Acute treatment of isovaleric acidemia is with IV hydration and nutrition (including high-dose dextrose) and measures to increase renal isovaleric acid excretion by conjugation with glycine. If these measures are insufficient, exchange transfusion and peritoneal dialysis may be needed. Long-term treatment is with dietary leucine restriction and continuation of glycine and carnitine supplements. Prognosis is excellent with treatment.

Propionic acidemia

Deficiency of propionyl CoA carboxylase, the enzyme responsible for metabolizing propionic acid to methylmalonate, causes propionic acid accumulation.
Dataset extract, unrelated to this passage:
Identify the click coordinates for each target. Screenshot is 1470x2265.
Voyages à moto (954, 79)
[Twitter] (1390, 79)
Illness begins in the first days or weeks of life with poor feeding, vomiting, and respiratory distress due to profound anion gap metabolic acidosis, hypoglycemia, and hyperammonemia. Seizures may occur, and bone marrow suppression is common. Physiologic stresses may trigger recurrent attacks. Survivors may have tubular nephropathies, intellectual disability, and neurologic abnormalities. Propionic acidemia can also be seen as part of multiple carboxylase deficiency, biotin deficiency, or biotinidase deficiency.

Diagnosis of propionic acidemia is suggested by elevated levels of propionic acid metabolites, including methylcitrate and tiglate and their glycine conjugates in blood and urine, and confirmed by measuring propionyl CoA carboxylase activity in WBCs or cultured fibroblasts. (Also see testing for suspected inherited disorders of metabolism.)
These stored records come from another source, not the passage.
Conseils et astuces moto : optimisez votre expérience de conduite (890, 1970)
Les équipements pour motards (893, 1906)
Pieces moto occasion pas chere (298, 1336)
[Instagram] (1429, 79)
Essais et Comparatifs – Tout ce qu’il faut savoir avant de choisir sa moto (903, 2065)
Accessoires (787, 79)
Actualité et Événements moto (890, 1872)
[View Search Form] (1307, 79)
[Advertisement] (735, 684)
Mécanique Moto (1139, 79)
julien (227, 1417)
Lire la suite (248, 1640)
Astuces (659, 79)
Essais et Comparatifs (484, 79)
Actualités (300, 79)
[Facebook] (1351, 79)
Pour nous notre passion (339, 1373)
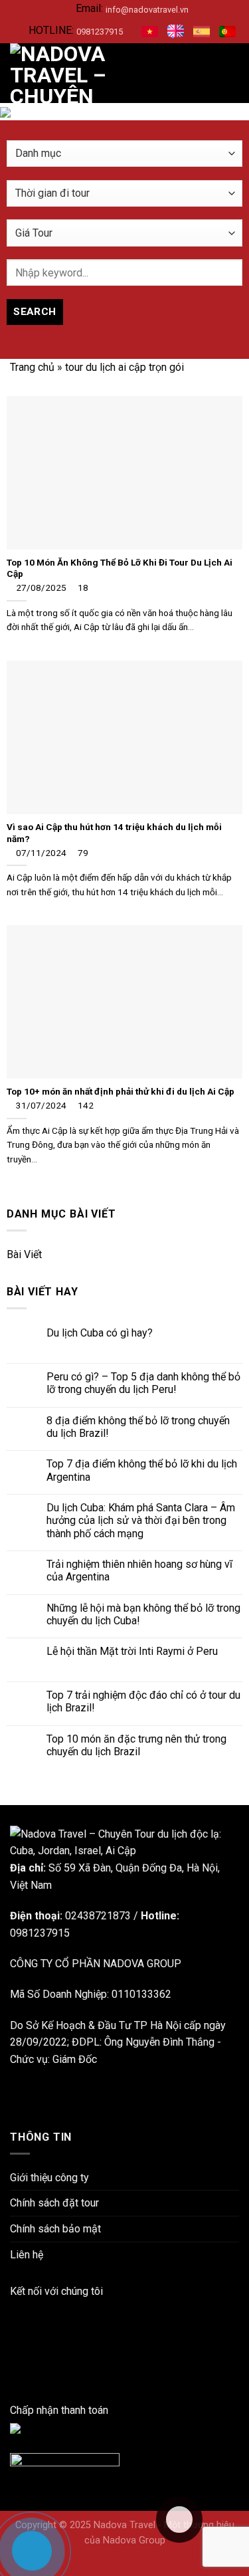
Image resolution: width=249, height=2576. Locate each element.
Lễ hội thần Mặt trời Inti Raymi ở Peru (132, 1651)
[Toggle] (237, 1255)
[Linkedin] (14, 2325)
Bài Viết (24, 1254)
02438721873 (98, 1915)
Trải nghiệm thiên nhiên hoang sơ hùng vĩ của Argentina (139, 1570)
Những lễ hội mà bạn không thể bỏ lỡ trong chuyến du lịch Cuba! (143, 1614)
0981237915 (99, 32)
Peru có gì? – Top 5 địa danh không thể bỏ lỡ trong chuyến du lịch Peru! (143, 1383)
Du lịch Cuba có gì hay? (99, 1333)
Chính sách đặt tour (54, 2203)
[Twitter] (14, 2376)
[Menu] (231, 73)
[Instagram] (14, 2342)
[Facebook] (14, 2308)
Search (34, 312)
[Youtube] (14, 2359)
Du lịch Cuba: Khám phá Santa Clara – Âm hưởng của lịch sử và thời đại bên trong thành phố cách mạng (140, 1520)
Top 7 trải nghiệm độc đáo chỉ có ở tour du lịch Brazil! (143, 1701)
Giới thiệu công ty (49, 2177)
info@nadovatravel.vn (147, 10)
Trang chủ (32, 367)
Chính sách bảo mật (55, 2228)
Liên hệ (26, 2254)
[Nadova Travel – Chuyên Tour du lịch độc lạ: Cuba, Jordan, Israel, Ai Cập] (124, 1842)
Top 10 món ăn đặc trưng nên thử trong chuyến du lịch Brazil (136, 1745)
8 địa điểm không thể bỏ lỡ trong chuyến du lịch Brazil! (138, 1427)
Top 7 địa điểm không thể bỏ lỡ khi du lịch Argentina (141, 1470)
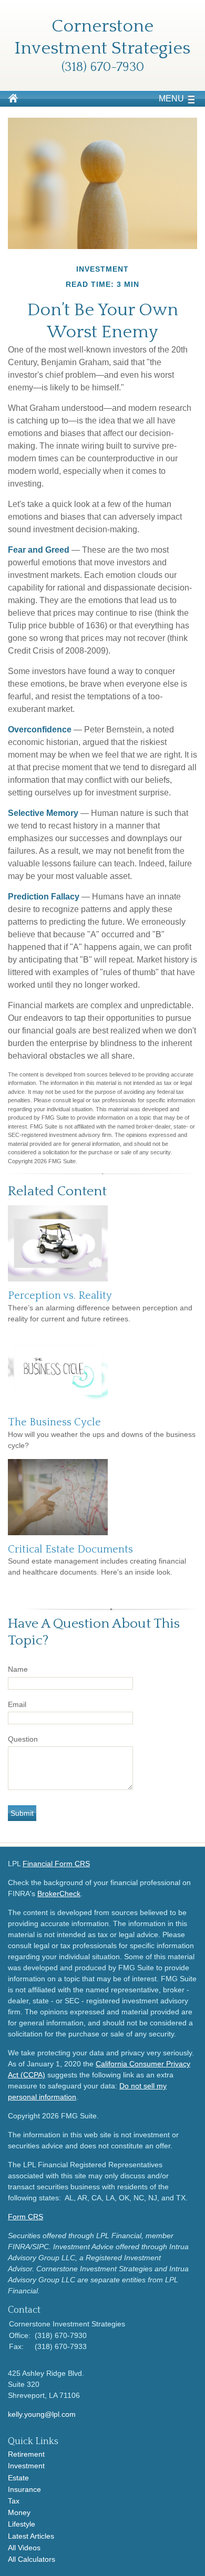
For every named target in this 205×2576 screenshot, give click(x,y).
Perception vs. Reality (60, 1295)
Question (23, 1739)
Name (18, 1669)
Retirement (26, 2454)
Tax (13, 2501)
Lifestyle (21, 2524)
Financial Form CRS (56, 1863)
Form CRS (25, 2216)
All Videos (24, 2547)
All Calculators (31, 2559)
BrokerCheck (58, 1893)
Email (17, 1704)
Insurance (24, 2489)
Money (19, 2512)
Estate (18, 2478)
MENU (171, 98)
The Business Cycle (54, 1422)
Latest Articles (31, 2536)
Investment (26, 2465)
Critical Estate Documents (70, 1549)
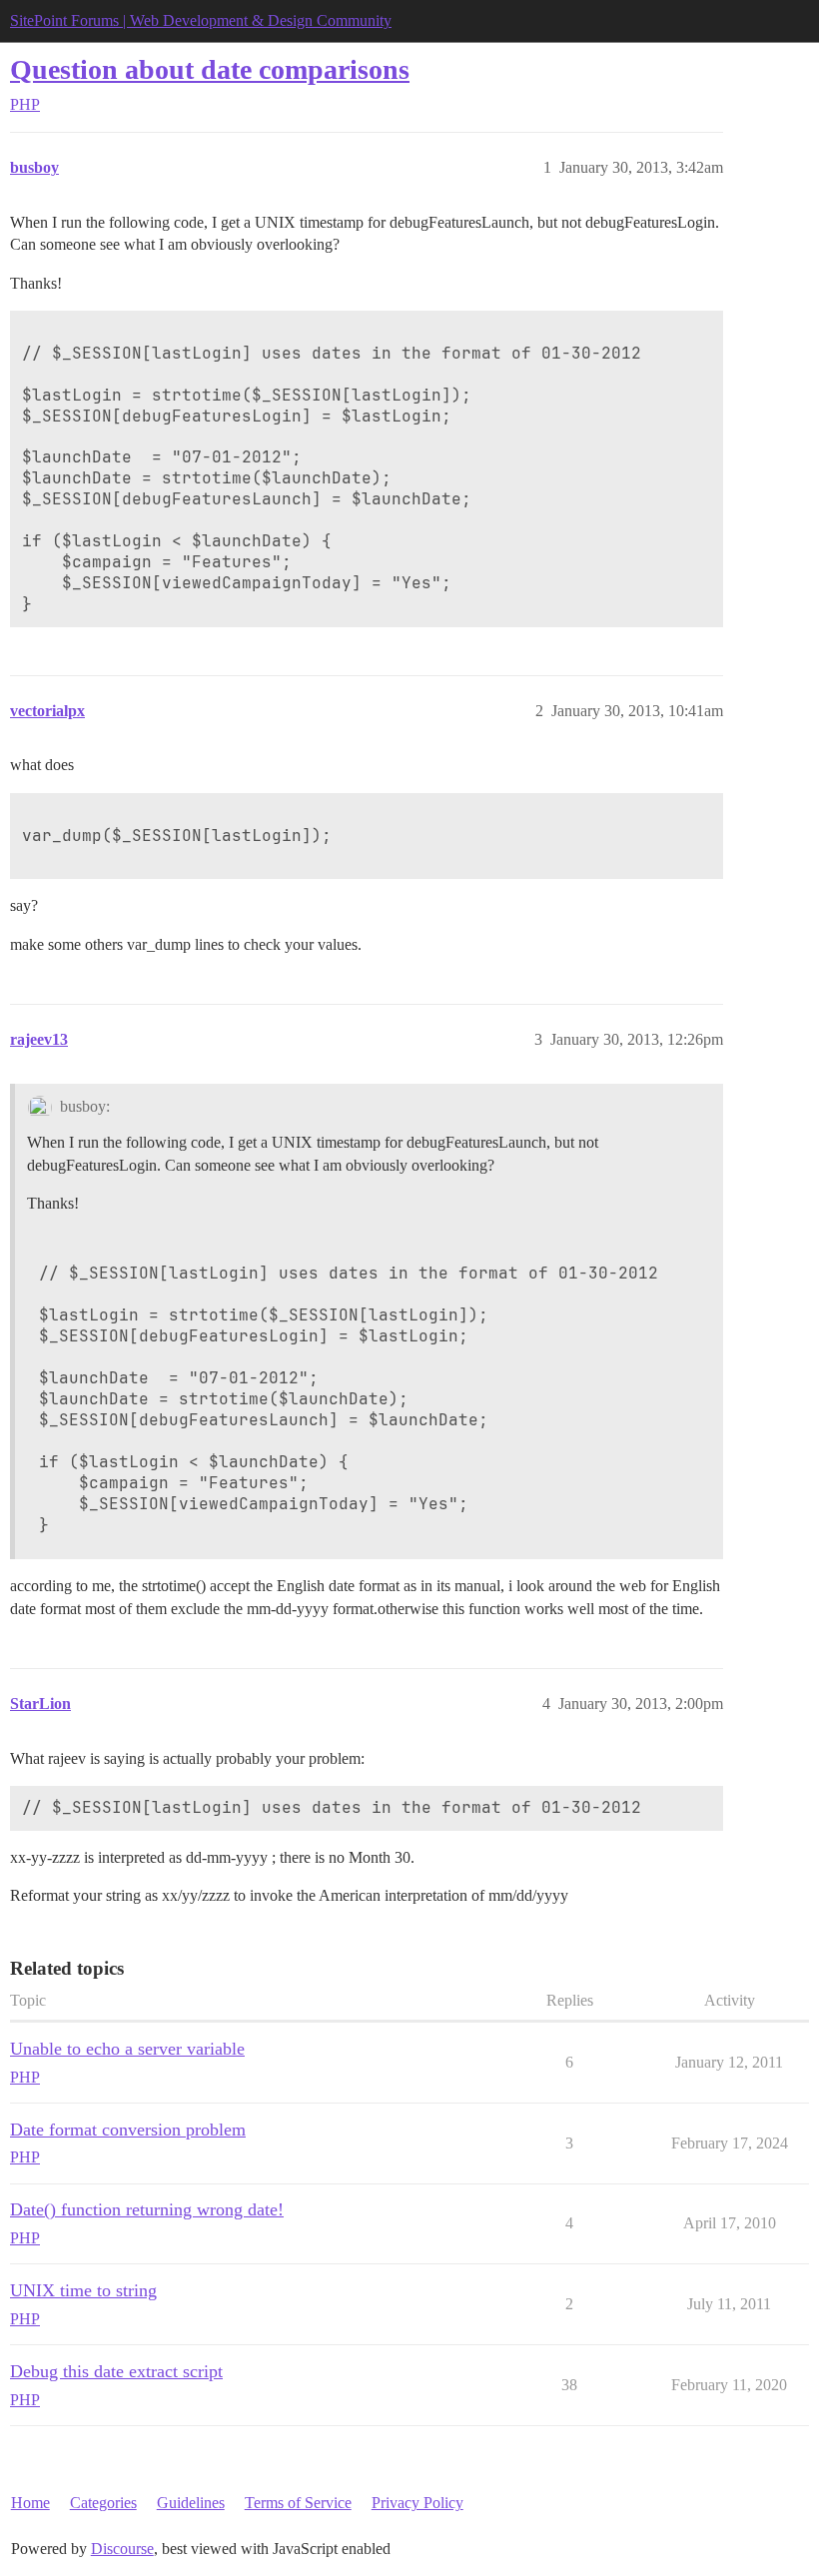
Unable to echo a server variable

Acute treatment of propionic acidemia is with IV hydration (including high-dose dextrose), nutrition, and protein restriction; carnitine may be helpful. If these measures are insufficient, peritoneal dialysis or hemodialysis may be needed. Long-term propionic acidemia treatment is dietary restriction of precursor amino acids and odd-chain fatty acids and possibly continuation of carnitine supplementation. A few patients respond to high-dose biotin because it is a cofactor for propionyl CoA and other carboxylases. Intermittent courses of antibiotics should be considered for reducing a proprionic acid load resulting from intestinal bacteria. An emergency plan for how to manage acute illness, which may provoke a metabolic crisis, should be in place.

Methylmalonic acidemia

This disorder is caused by deficiency of methylmalonyl CoA mutase, which converts methylmalonyl CoA (a product of the propionyl CoA carboxylation) into succinyl CoA. Adenosylcobalamin, a metabolite of vitamin B12, is a cofactor; its deficiency also may cause methylmalonic acidemia (and also homocystinuria and megaloblastic anemia). Methylmalonic acid accumulates. Age of onset, clinical manifestations, and treatment are similar to those of propionic acidemia except that cobalamin, instead of biotin, may be helpful for some patients.